1   G E N N A I O MARIA SS. MADRE DI DIO
(Giornata mondiale della pace)
POVERI, UMILI E TESTIMONI DELLA GRAZIA

Gesù Cristo, Figlio di Dio, viene al mondo grazie all’amore in- finito di Dio per l’uomo ma anche grazie al «sì» detto da una donna, vissuta in un luogo e in un tempo preciso: Maria di Nazaret.

Ella è il punto più alto del cammino di collaborazione dell’uomo con Dio per la realizzazione del suo progetto di salvezza. Nella sua figura la storia, con la sua contingenza, si eleva fino a toccare l’eternità. Ecco perché Maria rimane il modello sommo di santità per ogni cristiano: tutti noi siamo chiamati a dire di «sì» a Dio e a rendere così possibile la nostra salvezza e forse quella di molti altri.

PRIMA LETTURA
Porranno il mio nome sugli Israeliti, e io li benedirò.
Il Signore parla a Mosè e lo istruisce sui compiti da assegnare a suo fratello Aronne. Quest’ultimo, assieme ai sui figli, è il capostipite della casta sacerdotale di Israele. Egli è dunque responsabile di benedire il popolo eletto e di ricordargli che è dal rapporto privilegiato con Dio che trae la sua sicurezza e la sua pace.
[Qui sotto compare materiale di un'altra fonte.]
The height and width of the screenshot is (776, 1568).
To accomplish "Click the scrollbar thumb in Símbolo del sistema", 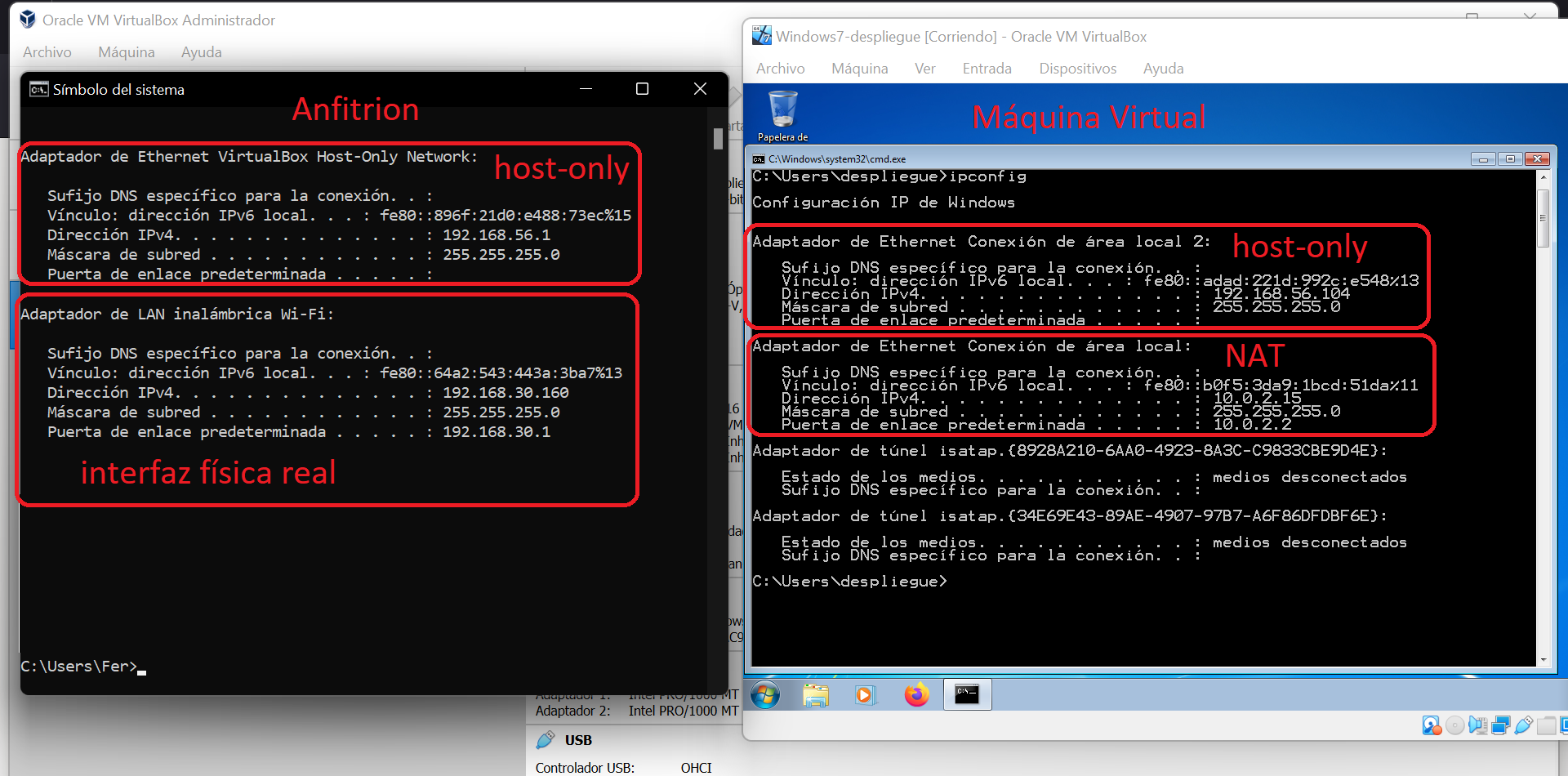I will pyautogui.click(x=718, y=139).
SALMO RESPONSORIALE         Dal Salmo 66 (67)
Il salmista  chiede a Dio di rendere visibile il suo volto, segno univoco di verità e giustizia per tutte le genti.

SECONDA LETTURA
Dio mandò il suo Figlio, nato da donna.
Paolo collega la venuta del Figlio di Dio nel mondo con la nostra condizione di figli. Grazie all’incarnazione di Dio in Gesù Cristo, il nostro rapporto con Dio non si riduce più all’osservanza  di alcuni precetti morali, ma si apre all’immediatezza di un amore paritario.

VANGELO
I pastori trovarono Maria e Giuseppe e il bambino. Dopo otto giorni gli fu messo nome Gesù.
Il lungo cammino d’elezione del popolo d’Israele ha il suo compimento nella figura di Maria. Il suo bambino, frutto del suo grembo, è il Messia tanto atteso, il Figlio del Dio vivente. Lo stesso nome dato al neonato, «Gesù», che significa «Dio è salvezza», rimanda al compimento di un cammino storico.